◆ Description of the task:
Please output the lines from the one with "How do I perform: Choose" through the end of the data exactly as written, omitting all pictures.

[Source records]
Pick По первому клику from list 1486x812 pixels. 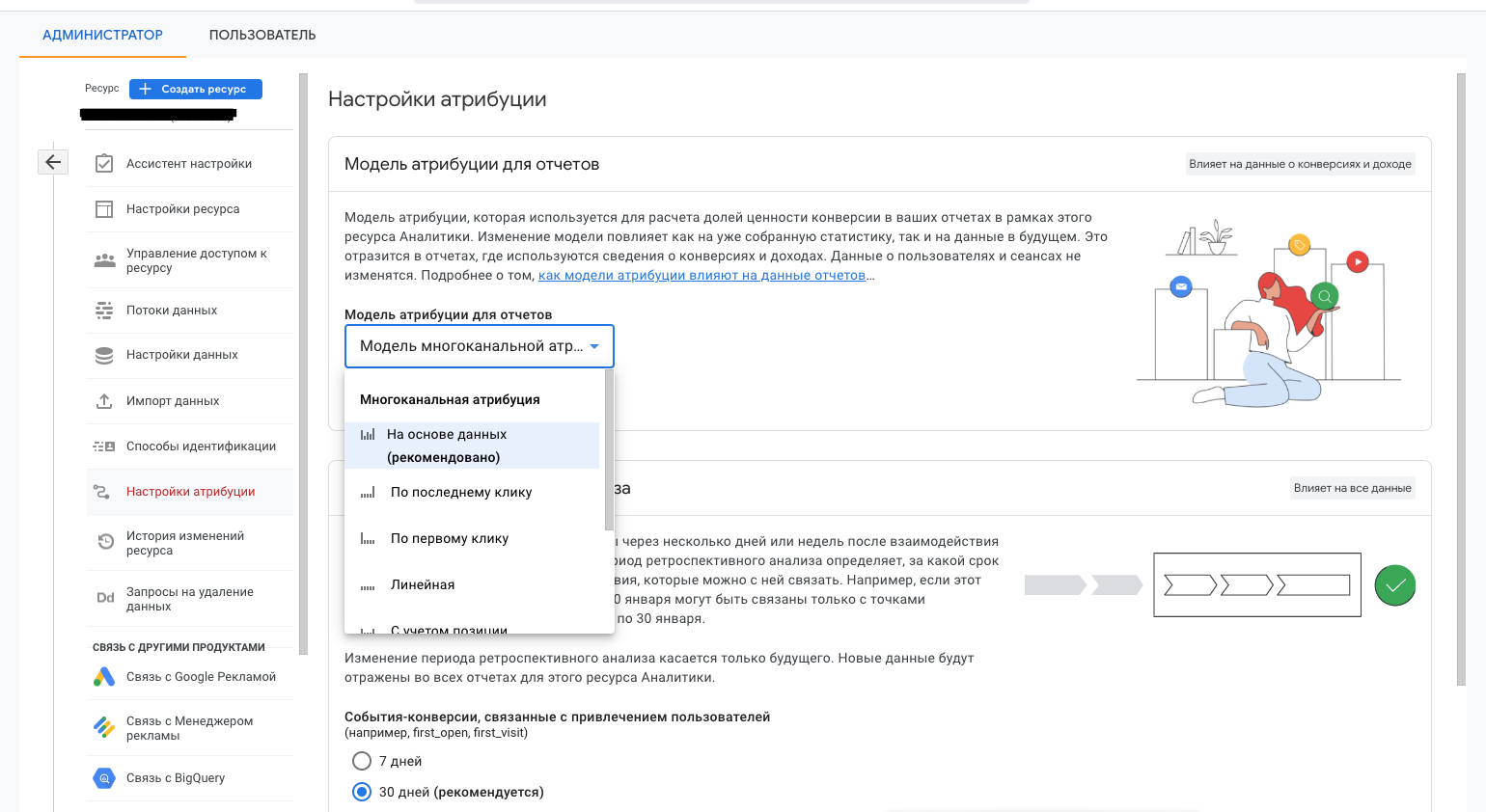pos(449,538)
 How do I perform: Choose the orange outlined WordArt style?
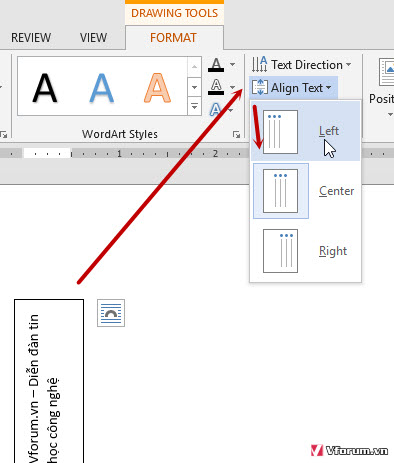tap(157, 88)
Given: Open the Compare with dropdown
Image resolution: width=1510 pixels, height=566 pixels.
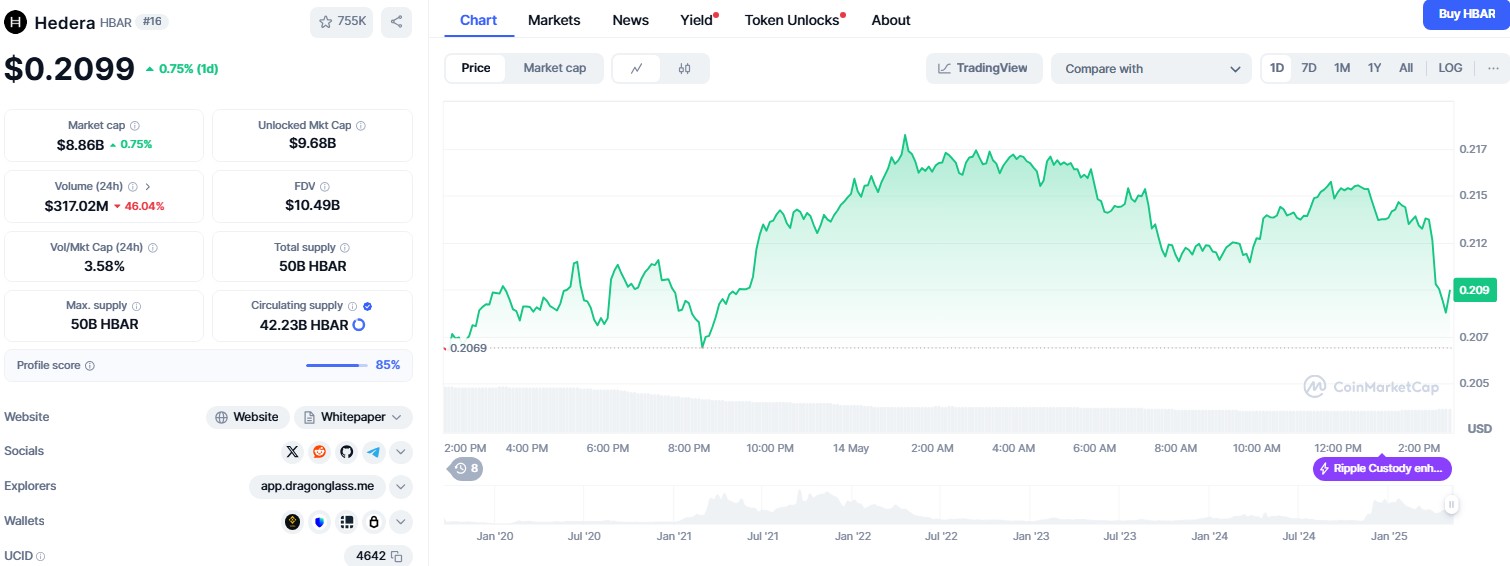Looking at the screenshot, I should coord(1150,69).
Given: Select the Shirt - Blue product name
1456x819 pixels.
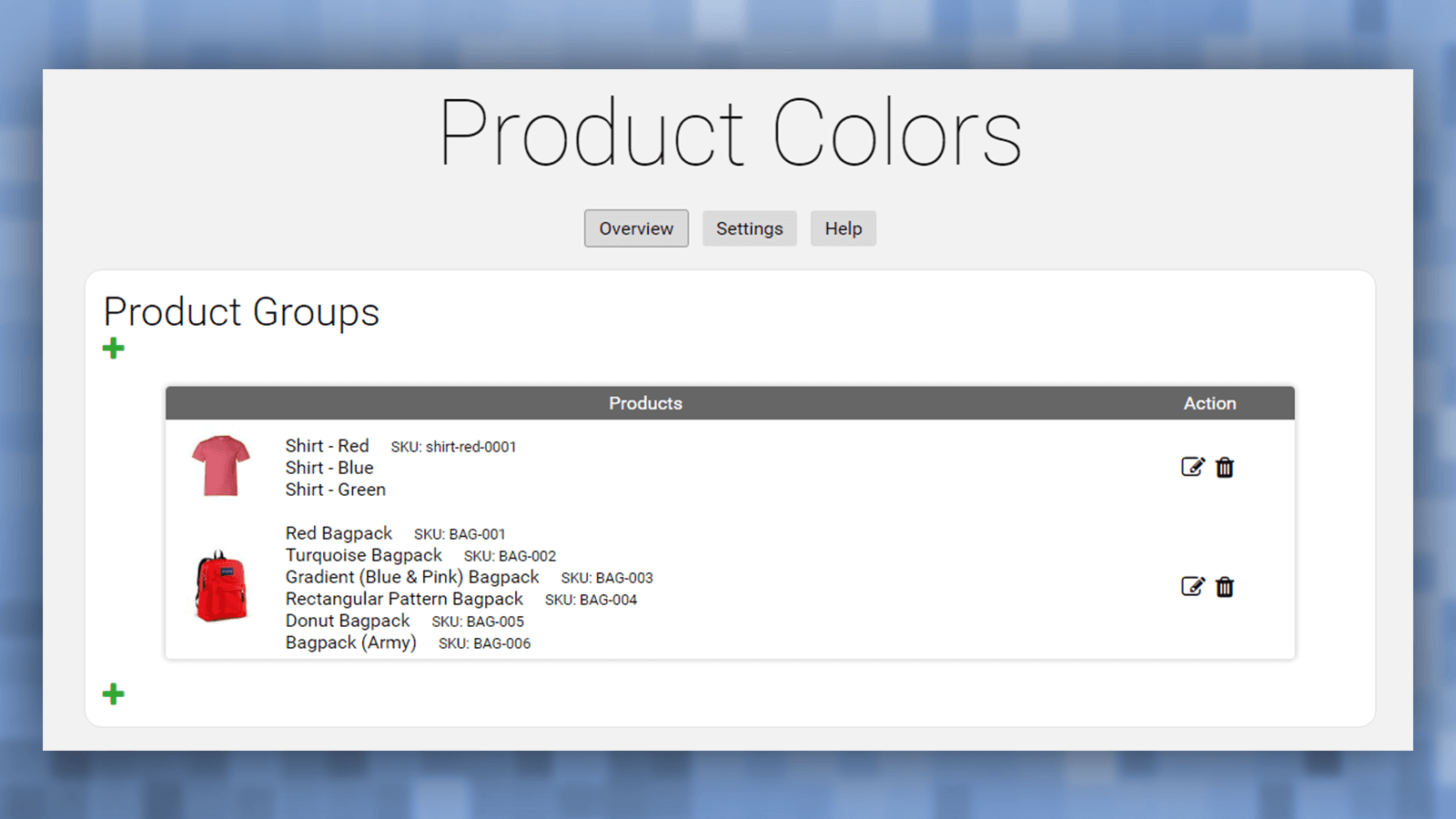Looking at the screenshot, I should click(x=329, y=468).
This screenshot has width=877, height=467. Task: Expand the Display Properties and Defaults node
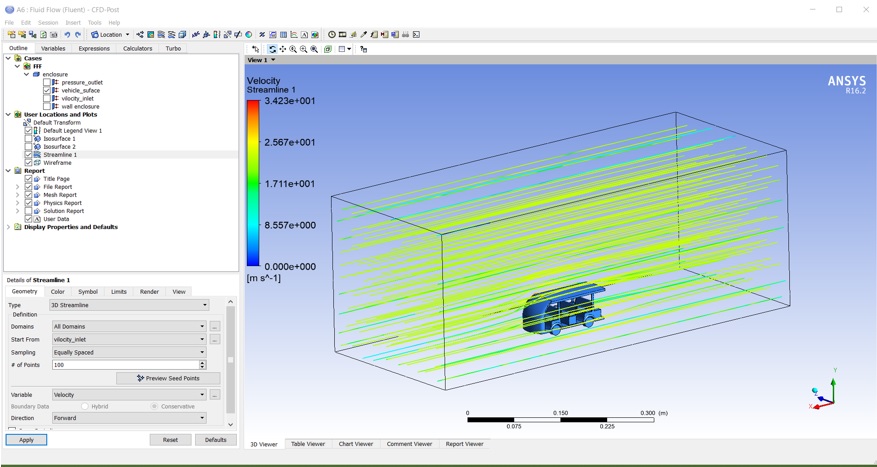tap(8, 227)
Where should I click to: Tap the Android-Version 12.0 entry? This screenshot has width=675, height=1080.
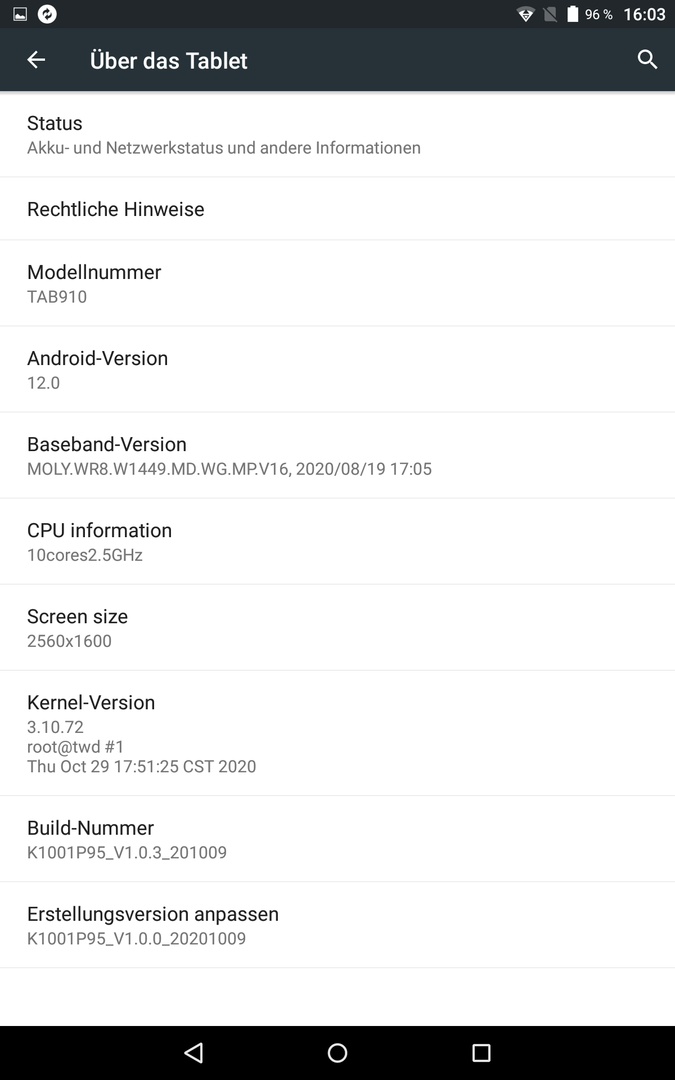338,369
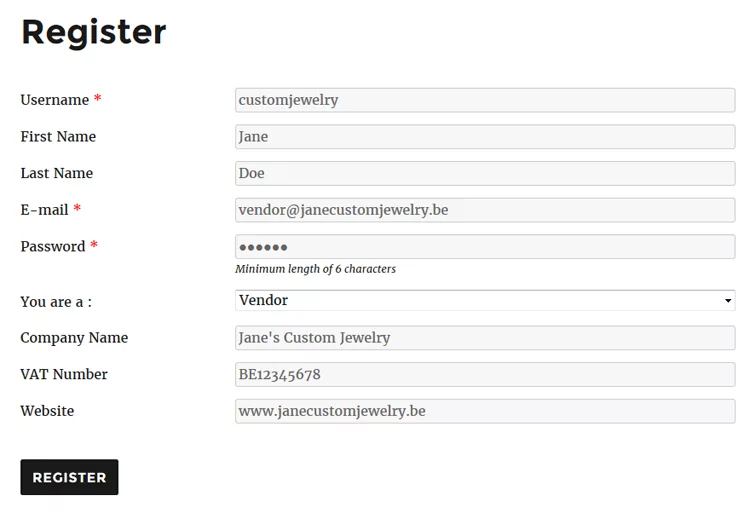This screenshot has width=750, height=513.
Task: Focus the Password field
Action: pyautogui.click(x=485, y=247)

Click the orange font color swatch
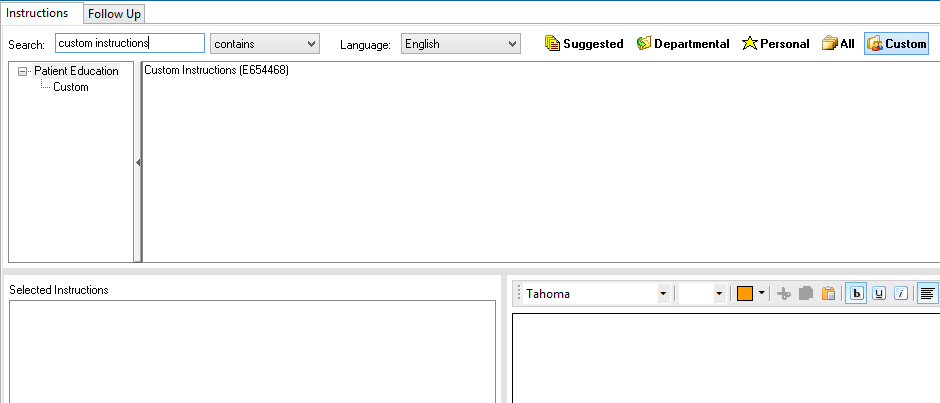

◆ Output below:
 How do I perform: Choose the orange outlined WordArt style?
tap(157, 88)
Given: Open the Compare with dropdown
Image resolution: width=1510 pixels, height=566 pixels.
Looking at the screenshot, I should coord(1150,69).
Given: Select the Shirt - Blue product name
1456x819 pixels.
Looking at the screenshot, I should click(x=329, y=468).
This screenshot has width=877, height=467. Task: Expand the Display Properties and Defaults node
tap(8, 227)
Where should I click to: Tap the Android-Version 12.0 entry? This screenshot has width=675, height=1080.
338,369
This screenshot has width=750, height=513.
Task: Focus the Password field
Action: pyautogui.click(x=485, y=247)

Click the orange font color swatch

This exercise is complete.